The second lawyer for the defence echoes that idea, evoking the London neighbourhood of Cheapside. “If one house should not be adjoining unto another, it would bee a great deformity, and if Cheapside were so built, it would be a strange Cheapside.” Instead, he argues, it’s important for London to continue to develop:

“This City is the greatest City, and most populous in this Realm, and the more populous the more honourable, & the more buildings, the more populous and honourable will it be. And therefore Building is to be favoured.”

Modern echoes

The arguments about property values and the need for intensification and development have obvious echoes today. But the argument about only being able to litigate about the effects of externalities based on measurable impacts also has an interesting modern echo, in a case in Toronto brought before the Ontario Municipal Board in the early 2000s that centred on sunlight.

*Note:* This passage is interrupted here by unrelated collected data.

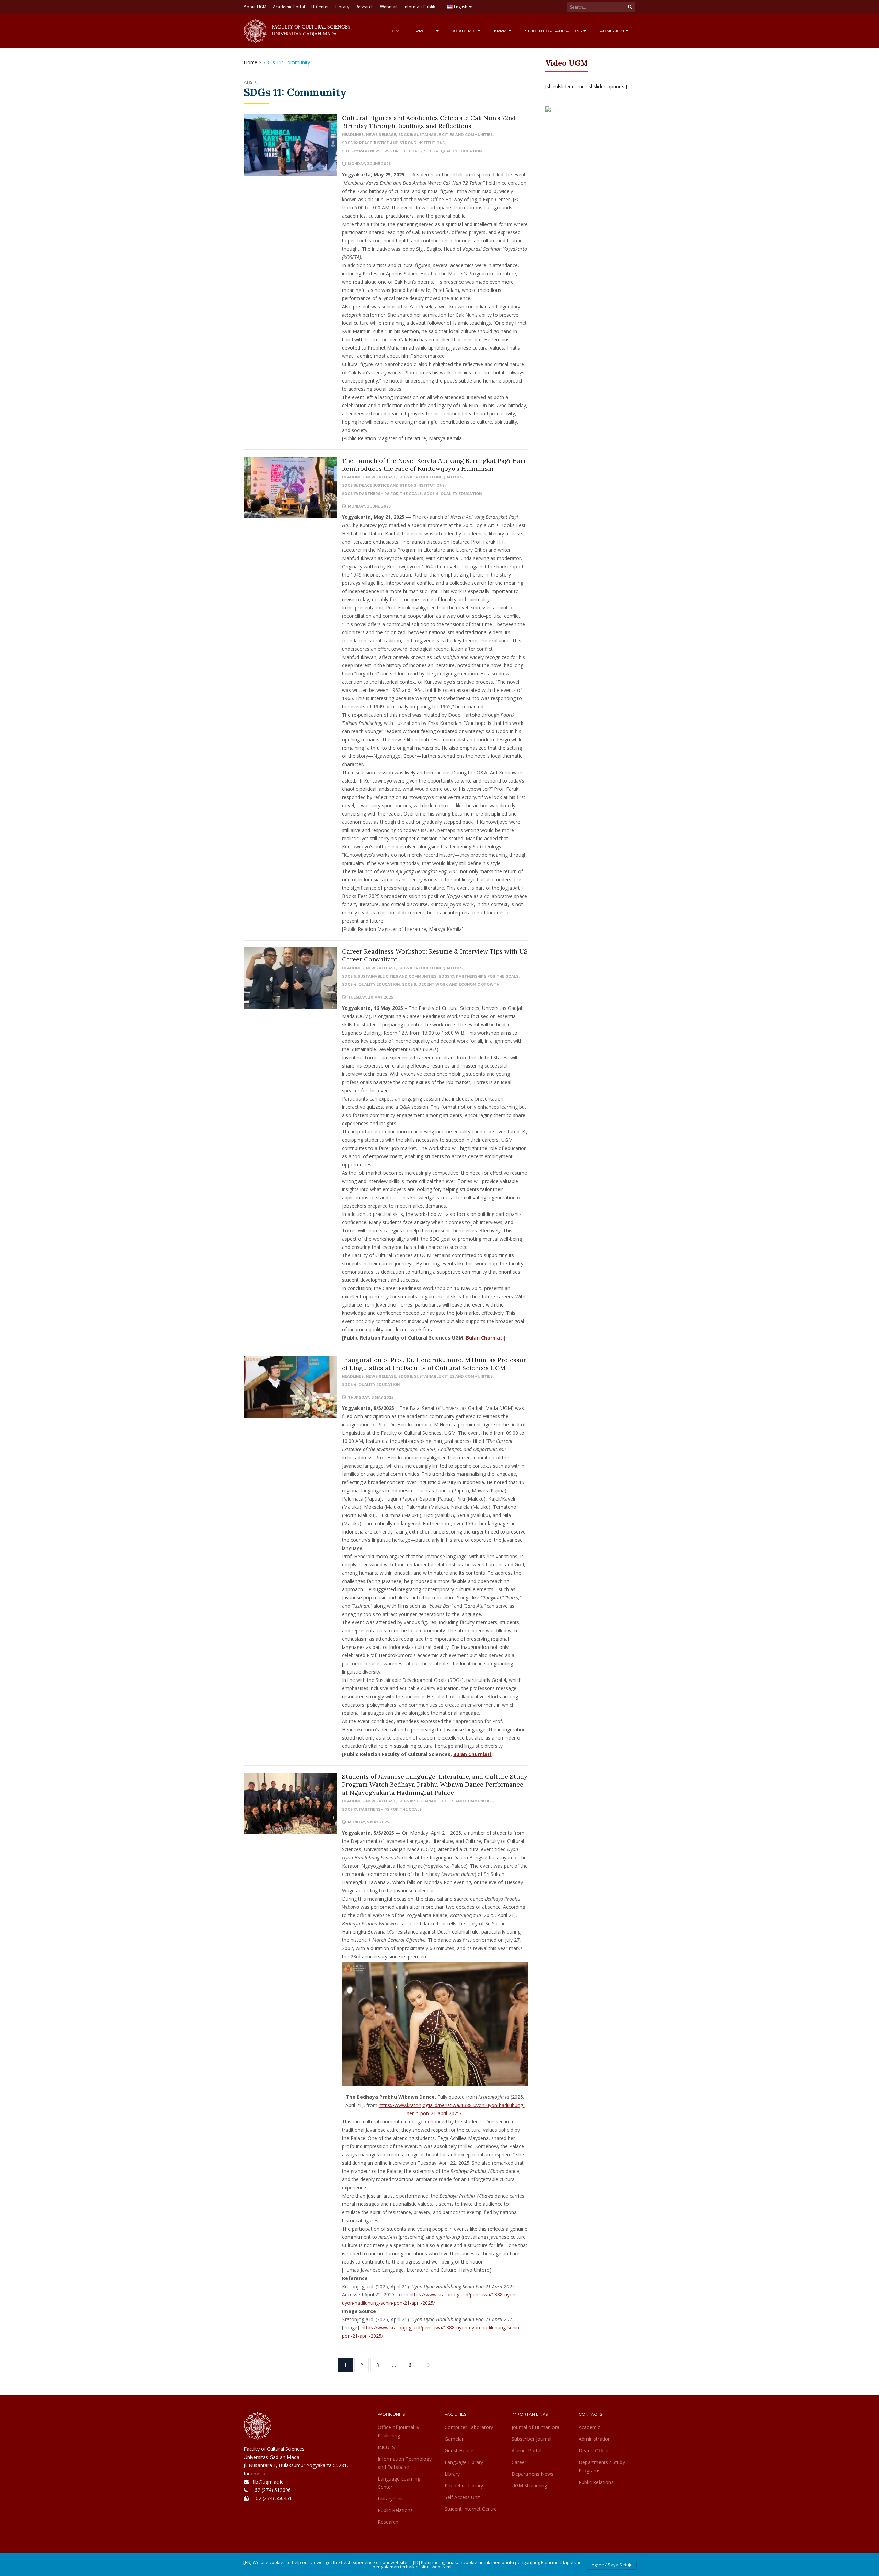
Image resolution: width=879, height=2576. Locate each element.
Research (365, 7)
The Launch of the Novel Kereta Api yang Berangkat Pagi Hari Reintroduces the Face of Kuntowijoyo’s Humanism (433, 464)
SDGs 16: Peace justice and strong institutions (393, 143)
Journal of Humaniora (535, 2427)
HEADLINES (353, 135)
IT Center (320, 7)
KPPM (501, 30)
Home (395, 30)
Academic (465, 30)
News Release (381, 135)
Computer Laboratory (469, 2427)
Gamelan (455, 2439)
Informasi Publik (419, 7)
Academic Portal (289, 7)
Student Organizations (554, 30)
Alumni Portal (526, 2450)
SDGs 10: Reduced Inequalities (430, 477)
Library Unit (390, 2498)
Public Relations (395, 2510)
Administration (595, 2439)
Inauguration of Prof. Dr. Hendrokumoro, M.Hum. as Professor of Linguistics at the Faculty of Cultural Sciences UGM (434, 1364)
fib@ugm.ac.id (268, 2481)
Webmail (388, 7)
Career (519, 2462)
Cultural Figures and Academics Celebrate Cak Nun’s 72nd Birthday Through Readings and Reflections (429, 122)
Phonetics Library (464, 2485)
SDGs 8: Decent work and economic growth (450, 984)
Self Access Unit (462, 2497)
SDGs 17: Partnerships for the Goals (382, 151)
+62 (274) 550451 (272, 2498)
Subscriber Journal (531, 2439)
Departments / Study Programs (602, 2466)
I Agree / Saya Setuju (611, 2565)
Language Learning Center (399, 2482)
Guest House (459, 2450)
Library (342, 7)
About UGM (255, 7)
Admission (612, 30)
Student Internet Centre (471, 2509)
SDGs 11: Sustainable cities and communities (445, 135)
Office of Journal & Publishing (398, 2431)
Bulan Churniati (485, 1337)
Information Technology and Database (405, 2462)
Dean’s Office (593, 2450)
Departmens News (532, 2474)
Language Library (464, 2462)
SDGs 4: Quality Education (453, 151)
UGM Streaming (529, 2485)
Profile (425, 30)
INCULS (386, 2447)
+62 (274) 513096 (271, 2490)
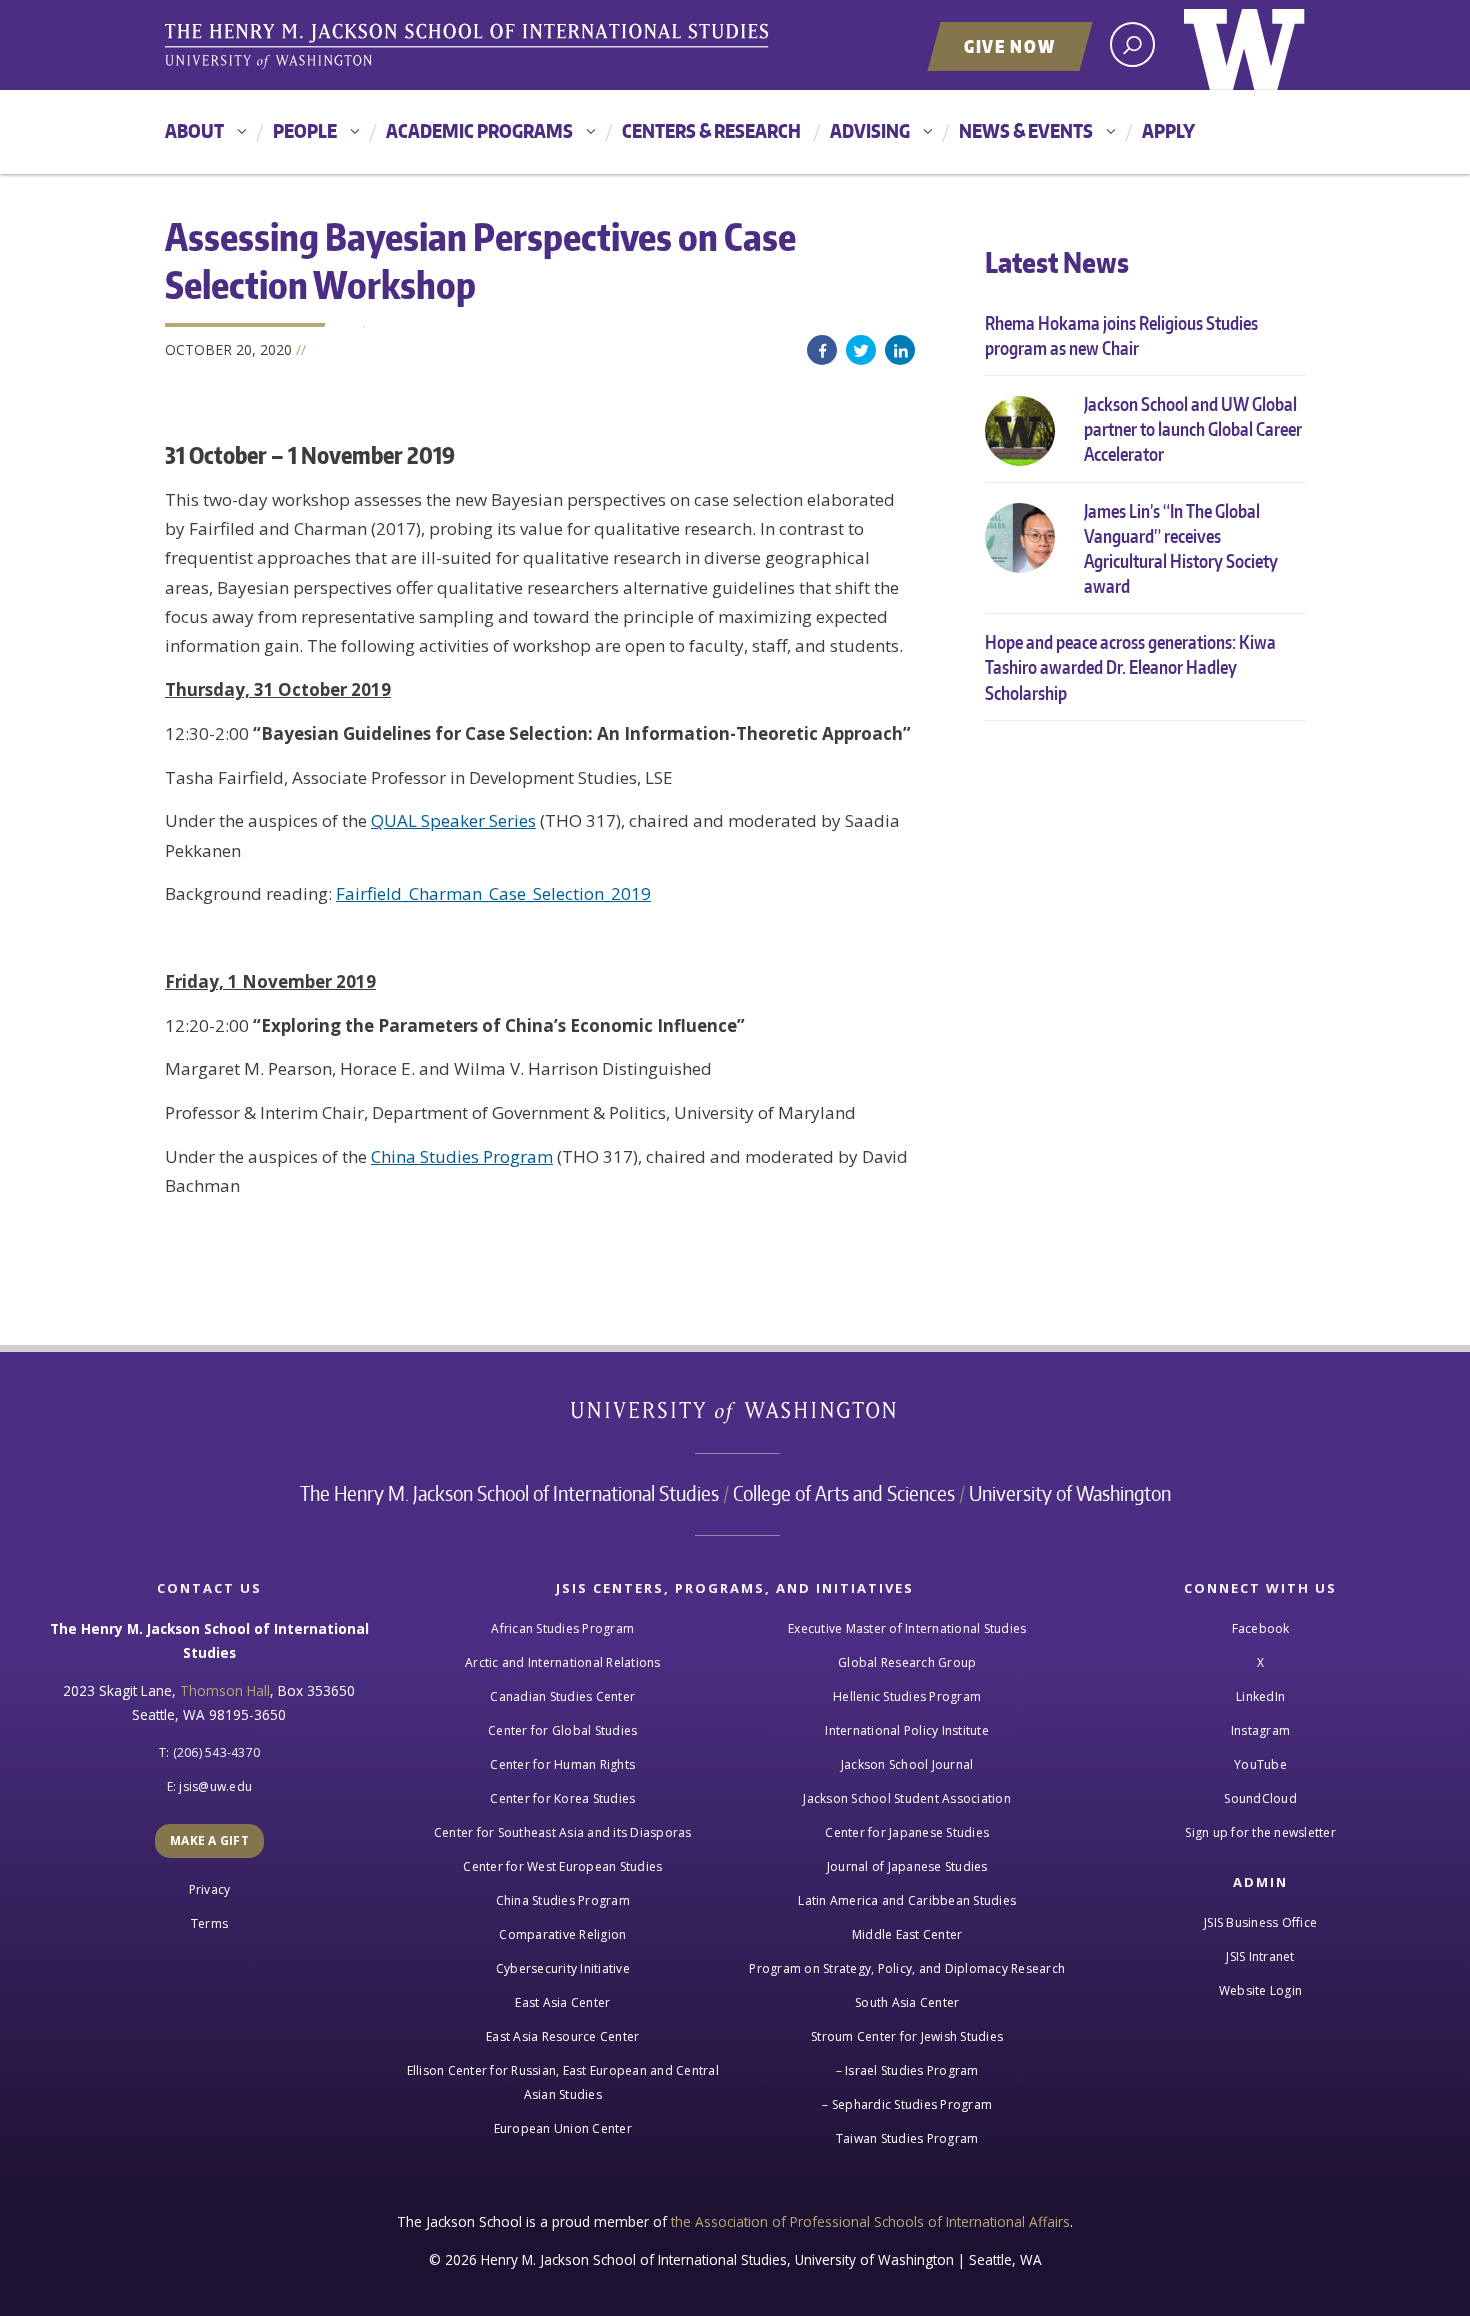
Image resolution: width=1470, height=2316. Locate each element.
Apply (1168, 130)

The case took place in the King-Spadina zone, which had been rezoned to allow eight-storey residential and mixed-used buildings. As happened with most developments in the area, the developer of 533 Richmond West (at Portland) sought to build additional storeys. Generally, the impact on sunlight is not a factor considered in appeals about developments. But in this case, across the street from the development was the Alex Wilson Community Garden. The opponents argued that the additional height would deprive the numerous community gardeners of the sunlight they needed for their plants to grow, creating a measurable detriment, and won their case, restricting the new building to the official zoning. The judgement also noted the impact on the solar panels that were in place on the building beside the garden.

It was an unusual case in which sunlight met the sixteenth-century lawyer’s distinction that an externality has to have a measurable impact in order to be remedied. It’s also interesting in terms of the role of the solar panels. At the time, solar panels were uncommon. But as solar energy is increasingly encouraged in the fight against global warming, it raises the question of whether the impact of shadows on solar panels can be considered in discussions of development – or, if not, if the prospect of future development in neighbouring lots needs to be calculated before investing in solar panels.

One significant difference between this historical discussion and current discussions is the role of sunlight on public space. The historical debate was based on a private lawsuit and so only considered the impact on private property. While that remains one of the issues, City regulations are also concerned with the impact on public spaces. The city’s mid-rise standards, for example, govern height and angles in part with the aim of ensuring sunlight on the opposite sidewalk for part of the year.

Another difference is that modern fire codes or zoning might prohibit windows in a wall very close to the property line, or else might enforce a setback from the property line for both houses (in fact one of the opposing lawyers points out that Mr. Hales wouldn’t have this problem if he’d left some setback from his neighbour’s property). In many ways we’ve come to accept some limitations on how a property owner can build, for practical reasons such as fire safety.

But overall, many of the issues debated in early modern London find echoes in today’s debates. Is sunlight a necessity or merely a nice-to-have? What kinds of externalities should we consider in development? What rights can property owners claim, versus what is needed for the vitality of the city as a whole? What is the ideal shape of a city? We tend to associate these debates with the modern ability to build high, but cities are by their nature crowded, so that any building will impact its neighbours even at a low height. These are questions city-dwellers have been debating for many centuries.